Conservation genetics: Genetic diversity functions like a toolkit: more diversity increases the chance that some individuals carry alleles helpful under new stresses (disease outbreaks, temperature changes).

  • Small, isolated populations face increased inbreeding (more homozygosity and expression of deleterious recessives), stronger drift (loss of alleles by chance), and reduced adaptive potential.

  • Conservation plans often aim to maintain habitat connectivity to support gene flow, while also considering risks such as outbreeding depression in some contexts.

Typical question patterns:

  • Explain antibiotic/pesticide resistance using natural selection steps.

  • Use before-and-after data to infer which genotype has the highest fitness.

  • Apply evolutionary reasoning to conservation scenarios (small populations, gene flow, inbreeding, drift).

Common mistakes:

  • Claiming individuals “become resistant” during their lifetime.

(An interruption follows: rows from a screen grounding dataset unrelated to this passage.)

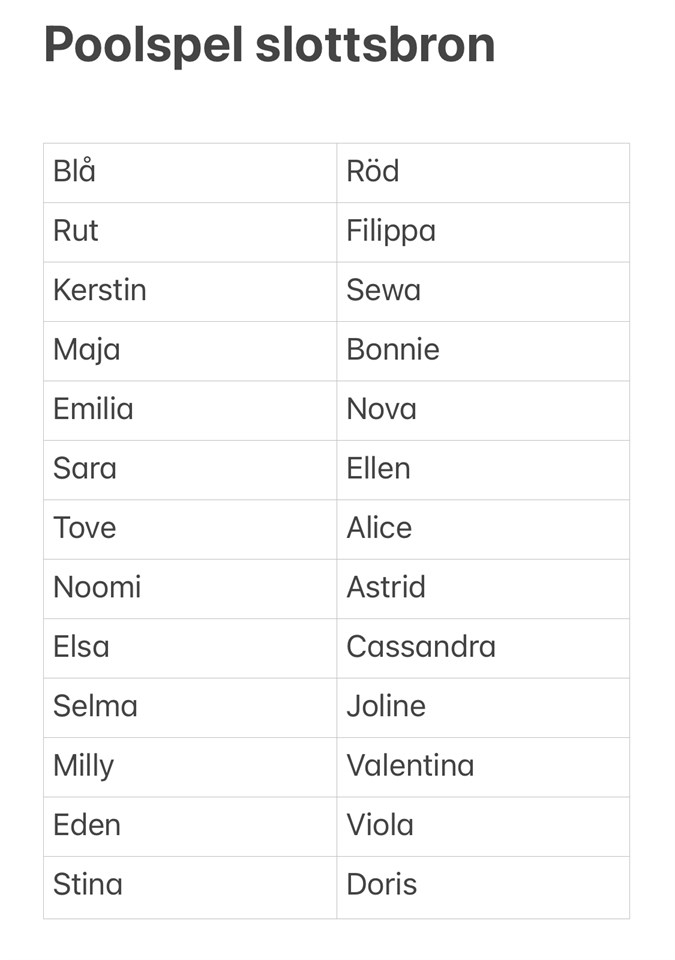Screen dimensions: 675x960
Task: Select the Röd column header cell
Action: pyautogui.click(x=372, y=172)
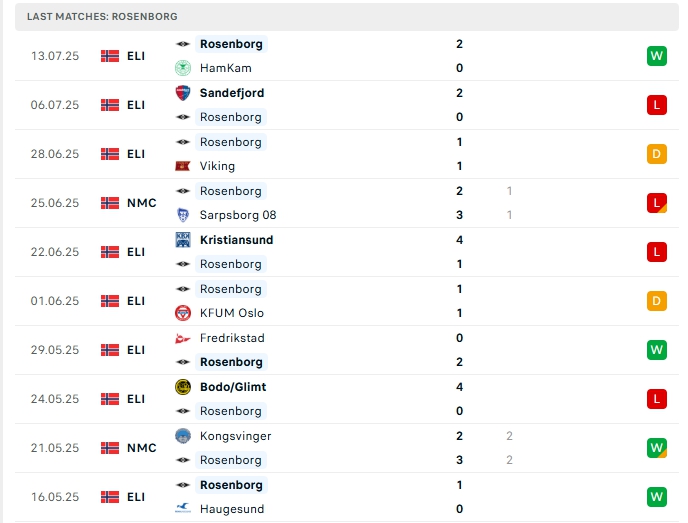688x523 pixels.
Task: Open the Kristiansund team page
Action: (x=236, y=240)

  • Ignoring that resistance alleles must exist (via mutation/standing variation) before selection can increase them.

  • Confusing population decline (ecology) with allele-frequency change (evolution), though they can interact.

Orgins of Life on Earth

  • Oparin-Haldane hypothesis (early atmosphere chemistry): Alexander Oparin and J. B. S. Haldane proposed that the primitive atmosphere contained mostly inorganic molecules and was rich in methane (CH4), ammonia (NH3), hydrogen (H2), and water (H2O), with almost no free oxygen (O2).

    • This reducing atmosphere was proposed to facilitate the formation of organic molecules.

  • Miller-Urey experiment: Stanley Miller and Harold Urey simulated conditions thought to resemble primitive Earth by placing the proposed atmospheric gases into a flask and using electrical charges to mimic lightning. Organic compounds similar to amino acids appeared, supporting the idea that simple organic building blocks can form under plausible early-Earth conditions.

RNA-world hypothesis:

A common hypothesis is that the earliest life-forms were simple molecules of RNA. The RNA-world hypothesis suggests RNA could have served both as genetic material and as a catalyst (ribozymes), potentially preceding DNA and protein-based life.

Typical question patterns:

  • Describe what the Miller-Urey experiment tested and what its results imply.

  • Identify the gases proposed in the Oparin-Haldane model and the significance of low O2.

  • Explain the logic of the RNA-world hypothesis (why RNA is plausible as an early biomolecule).

Common mistakes:

  • Treating Miller-Urey as “proving” exactly how life began (it supports plausibility of abiotic synthesis under certain conditions).

Assuming early Earth had abundant O2 (the model emphasizes little free oxygen).